Four years later, something went terribly wrong. I wasn’t laid off; my firm didn’t fold. I just had a startup idea that I couldn’t shake.

Since this is not an “Ask the Wildly Successful CEO” piece, the reader can confidently predict what happened next: my idea disintegrated almost immediately upon contact with the real world. 

This sucked, because I really liked my company logo. I had been given a taste of the entrepreneurial life, with its ridiculous ups and downs (mostly downs), and yet I wanted more – so I signed up for a Startup Weekend in Philadelphia to see if I could build and push out a useful product on a short timeline.

Failure number two. My team floundered, and at the end of the weekend all we had to show was a clipart-laden slide presentation.
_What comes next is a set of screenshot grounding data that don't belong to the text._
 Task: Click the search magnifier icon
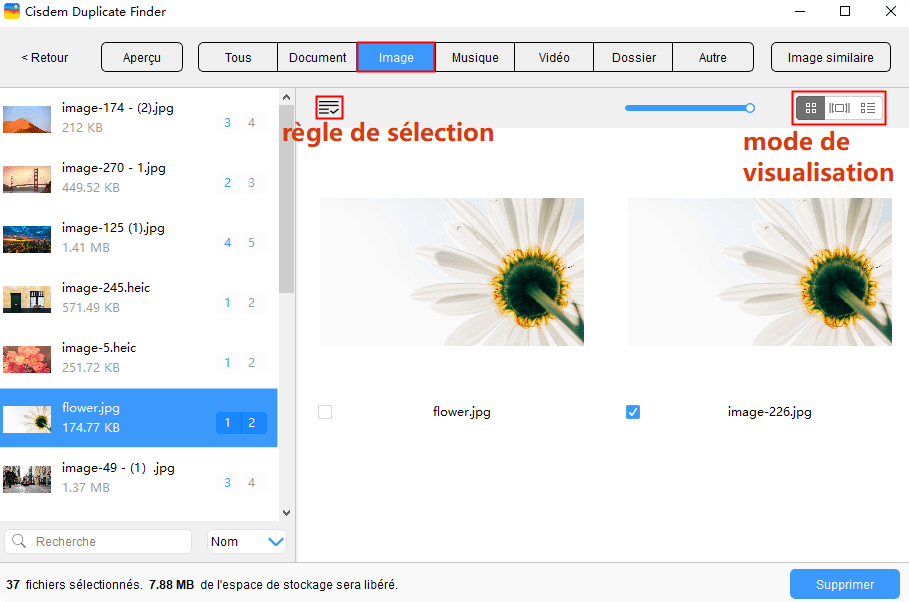pos(18,541)
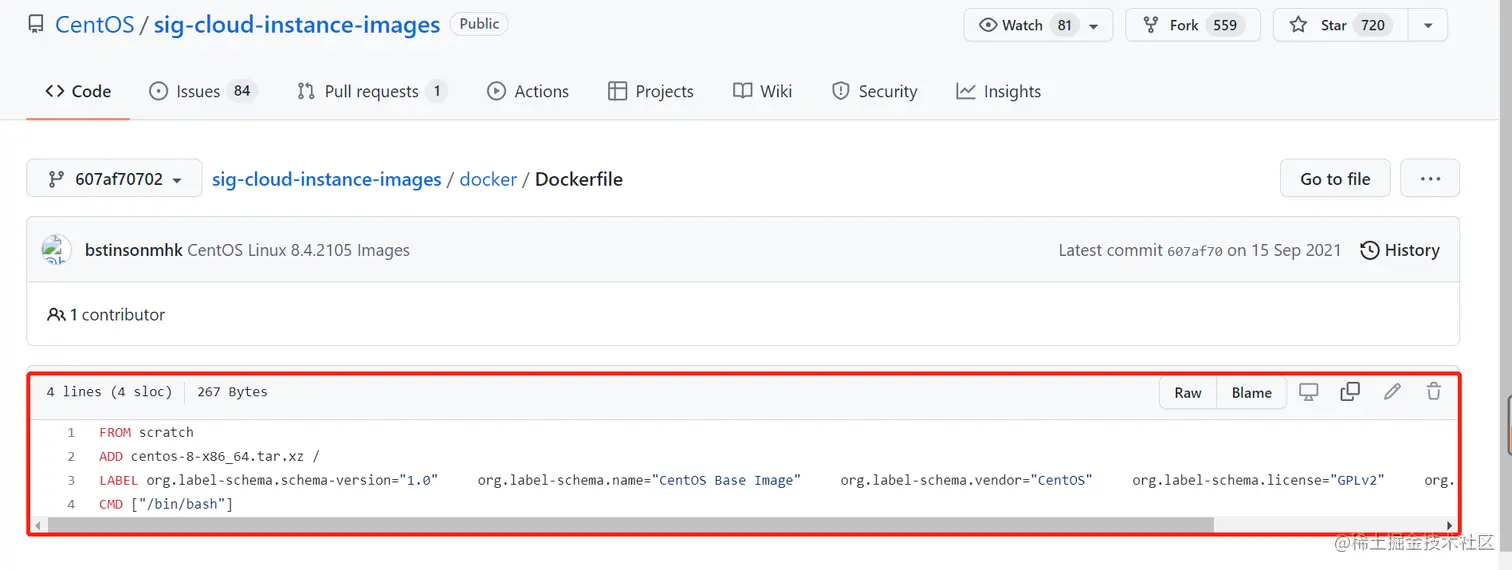The height and width of the screenshot is (570, 1512).
Task: Switch to the Issues tab
Action: pos(202,91)
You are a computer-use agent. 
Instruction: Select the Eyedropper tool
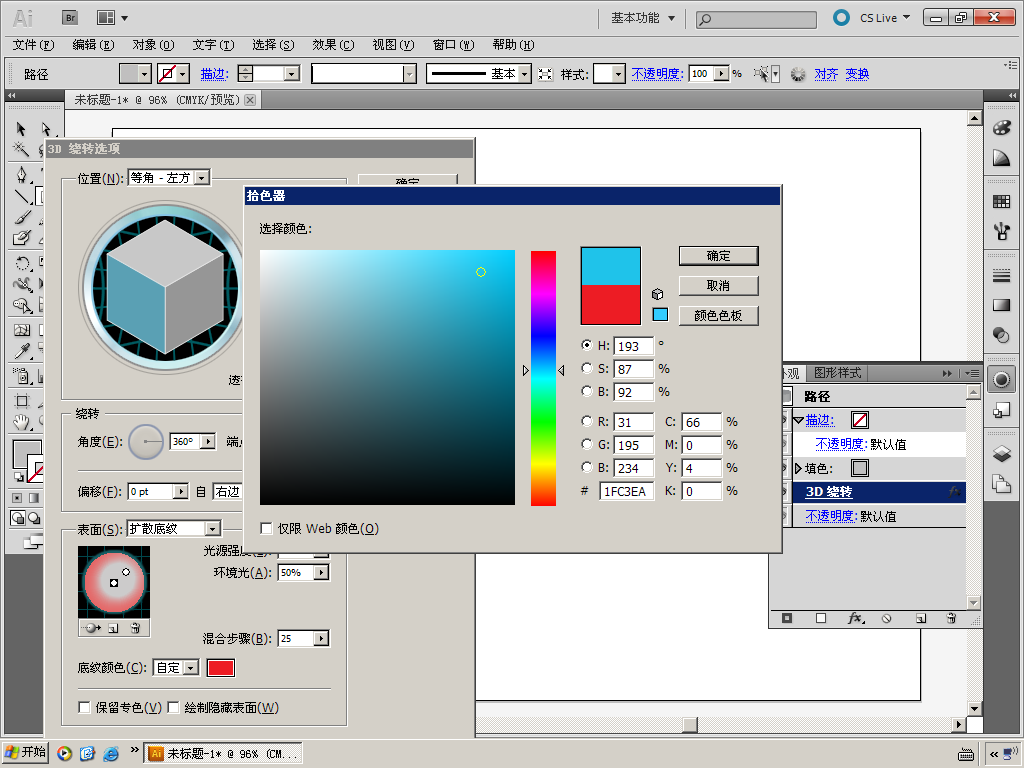point(21,351)
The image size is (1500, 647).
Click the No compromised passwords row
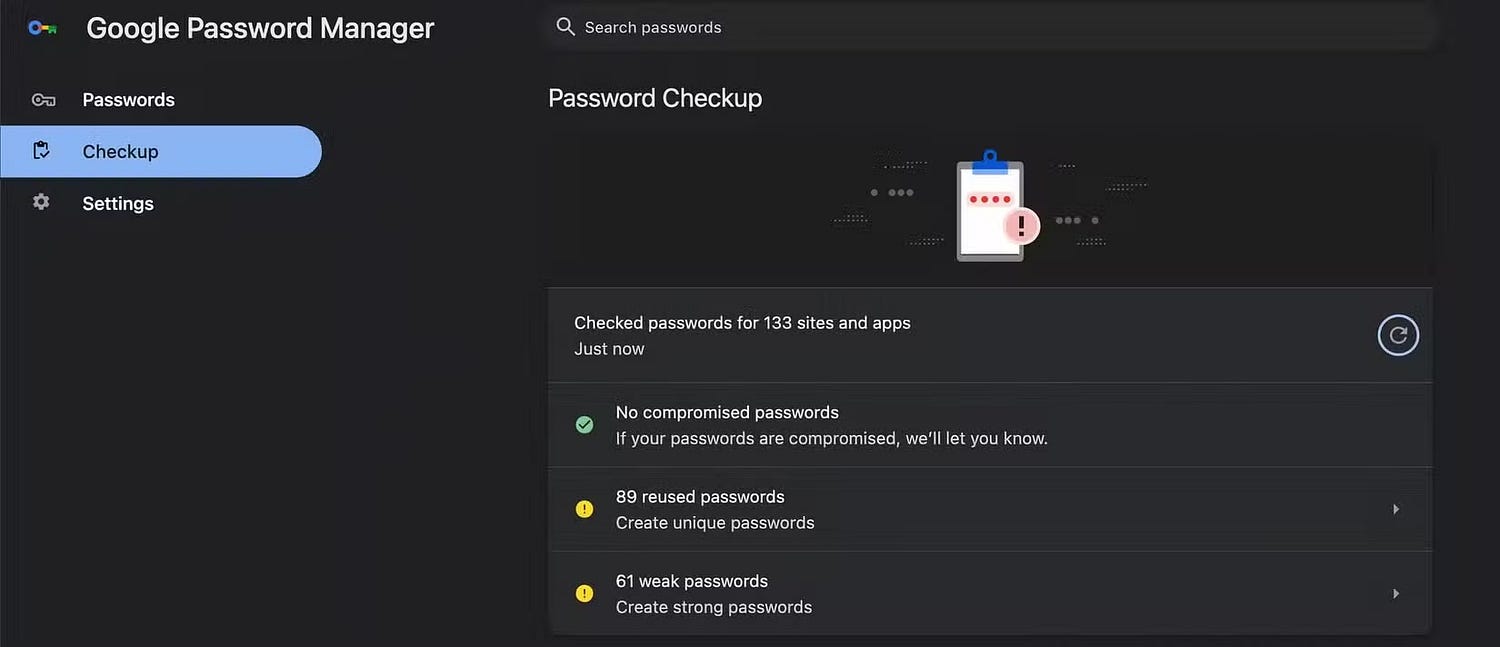(x=990, y=425)
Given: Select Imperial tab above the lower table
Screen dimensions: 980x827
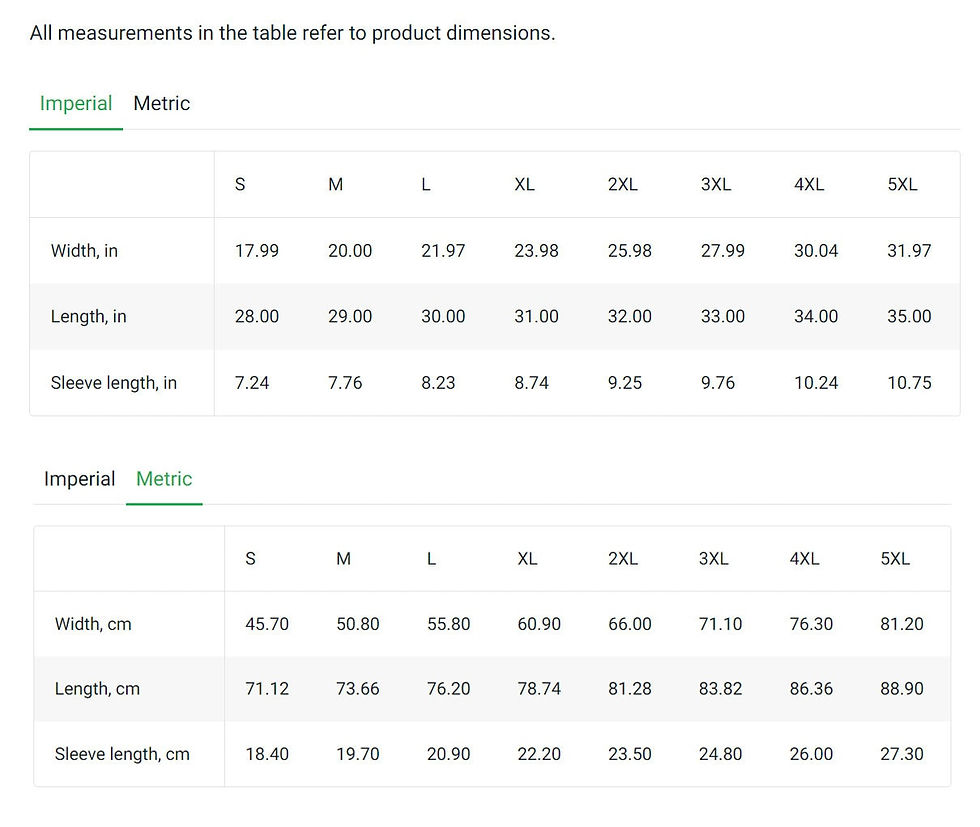Looking at the screenshot, I should (x=79, y=479).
The problem this time was simple: I didn’t have the technical skills to contribute on the UX and design side. My self-taught Illustrator chops were just window-dressing so long as I lacked a solid grounding in web development.

So, I grabbed my nametag from Startup Weekend, which read “Geordie Kaytes: Non-Technical”. I drew a big red “X” through the “non”, and hung it by my desk. If I wanted to build my own ideas, I needed to learn web development skills. That was in April.

A crazy few months commenced. I stayed up late learning Python, Rails, JavaScript, and the principles of human-computer interaction. I entered the Boston Innovation Challenge, taking second place with a mobile web app for the American Red Cross (www.mygobag.org) as the lead developer and designer. And most importantly, I applied to the Product & Design track at the Startup Institute Boston.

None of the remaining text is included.